Por meio da assessoria da UnB, o diretor em exercício da Faculdade de Arquitetura, José Manoel Sanches, afirmou que irá cobrar mais agilidade da comissão que investiga o conflito entre Neander e os alunos. Uma nova comissão, com o objetivo de avaliar a qualidade de ensino da faculdade, também deve ser instaurada a pedido de Sanches. Os advogados do arquiteto afirmaram que o professor não pode dar declarações até que esteja encerrado o processo.

17 estudantes condenados

Ao mesmo tempo em que três alunos são processados por um professor, outro docente da UnB saiu vitorioso de um litígio semelhante. Na última terça-feira, a professora de tecnologia farmacêutica Mônica Valero saiu vitoriosa em um processo movido em 2005 contra 17 alunos do curso de ciências farmacêuticas. Ela vai receber uma indenização por danos morais de R$ 8,5 mil.
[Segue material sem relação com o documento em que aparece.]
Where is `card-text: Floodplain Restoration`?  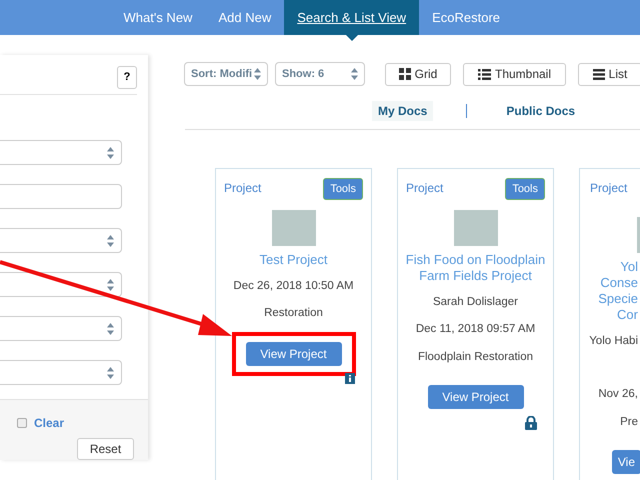 card-text: Floodplain Restoration is located at coordinates (476, 357).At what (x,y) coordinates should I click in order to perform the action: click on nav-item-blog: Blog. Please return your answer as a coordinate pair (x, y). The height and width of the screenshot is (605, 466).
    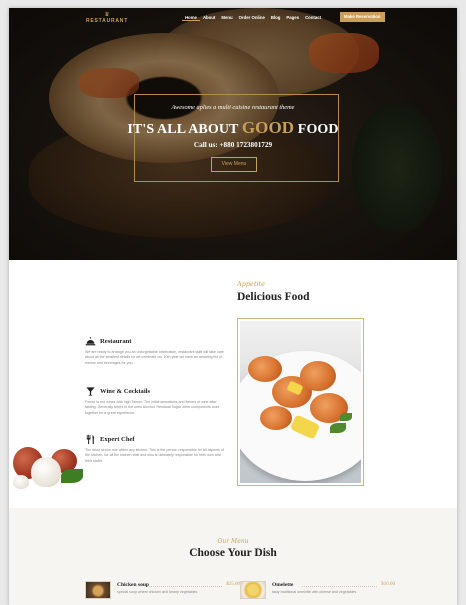
    Looking at the image, I should click on (276, 18). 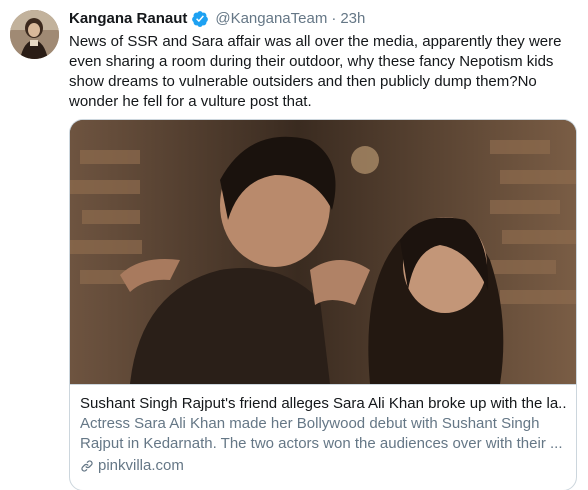 I want to click on avatar, so click(x=34, y=34). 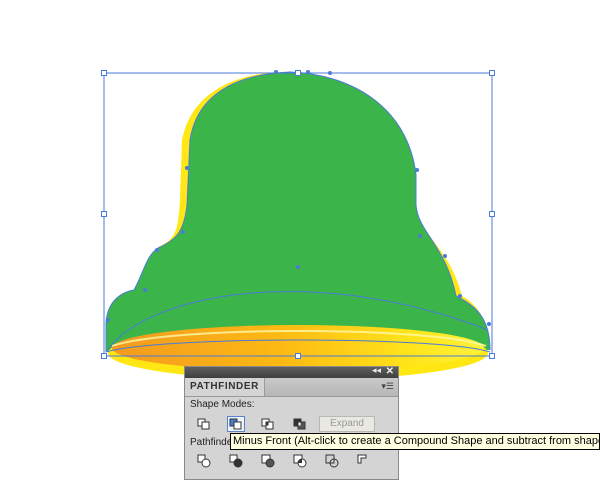 I want to click on merge-button, so click(x=268, y=461). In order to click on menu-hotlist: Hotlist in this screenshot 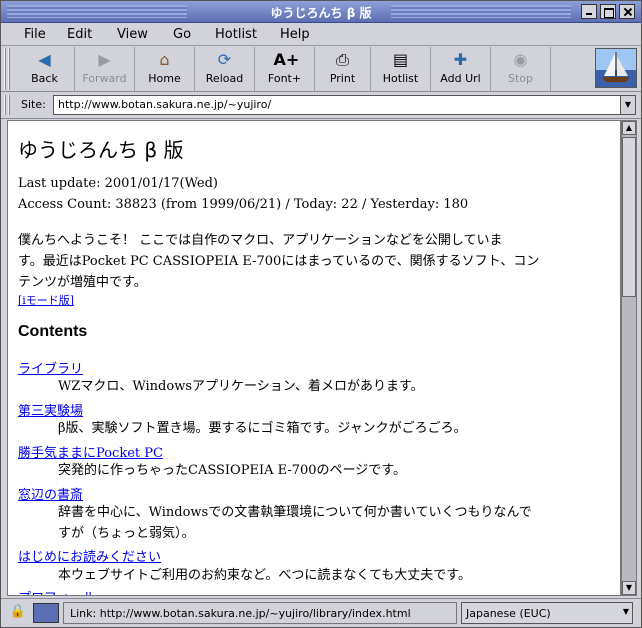, I will do `click(236, 34)`.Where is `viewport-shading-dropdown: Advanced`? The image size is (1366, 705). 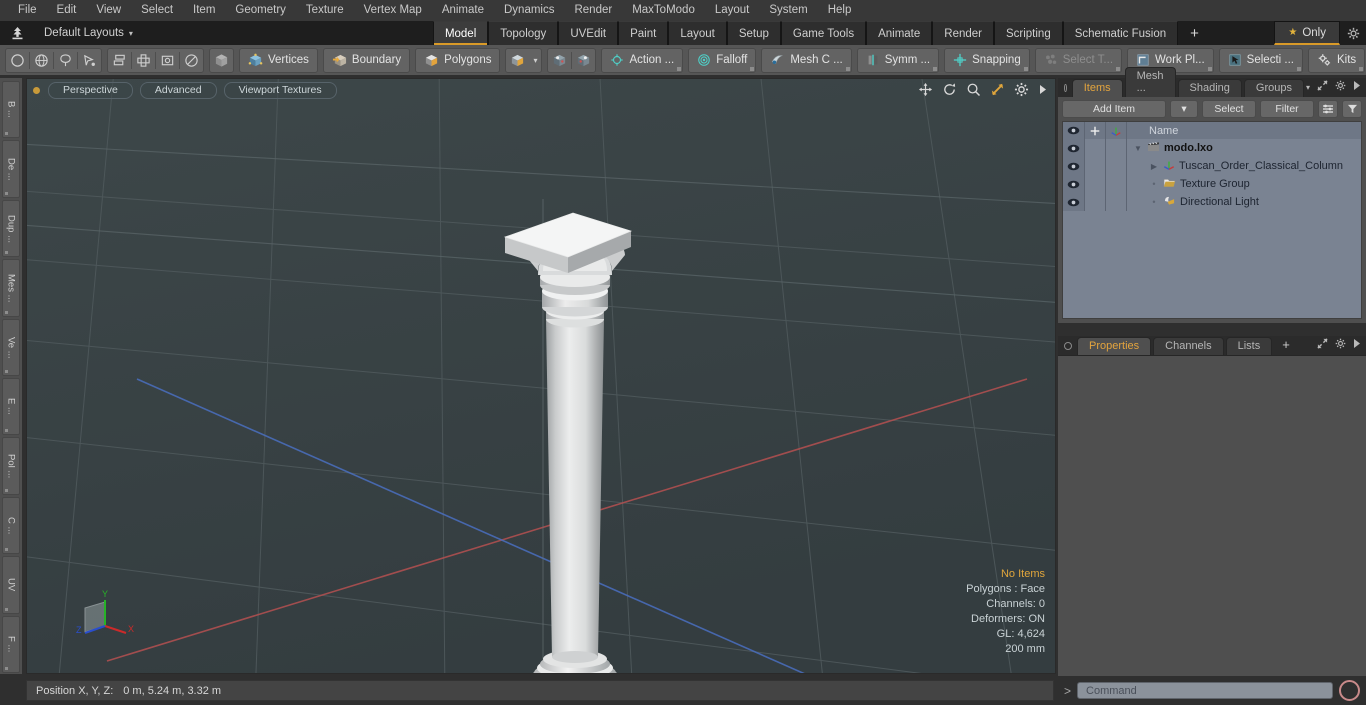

Naquele ano, os estudantes divulgaram um documento de quatro páginas intitulado ;Manifesto da mediocridade;, no qual afirmavam que professora não havia concluído o doutorado, e ainda levantavam a hipótese de que ela teria comprado a vaga no corpo docente da instituição.

Além de Mônica, o manifesto citava outras três professoras, que preferiram não ingressar com a ação judicial contra os alunos. Após a distribuição do documento, as duas docentes substitutas criticadas pelos universitários pediram demissão da instituição. A quarta professora era chefe de departamento do curso na época, e optou por não se envolver na disputa.

Mônica Valero conta que decidiu processar os alunos somente depois que esgotaram-se as opções dentro da universidade. ;Como eu sofri as críticas mais duras, entrei com um processo administrativo na UnB;, contou. Após seis meses de investigações, os estudantes foram levados a um colegiado da instituição para pedir desculpas formais a Mônica. ;Como não fiquei satisfeita com essa decisão interna, decidi entrar por contra própria com o processo. Eu esperava que eles sofressem uma suspensão ou advertência;, ressaltou.

Desde o início do processo, passaram-se quase seis anos. Os alunos já estão formados, e muitos nem mesmo moram mais em Brasília. Para a professora, a espera valeu a pena. ;Estou satisfeita. Nunca foi pelo valor indenizatório. Eu queria que eles tivessem uma lição de vida;, garante a docente. Mônica ainda ressalta que a ação não servirá como forma de cerceamento da liberdade de expressão dos estudantes, e sim como exemplo para outros professores que se sintam agredidos em sala de aula.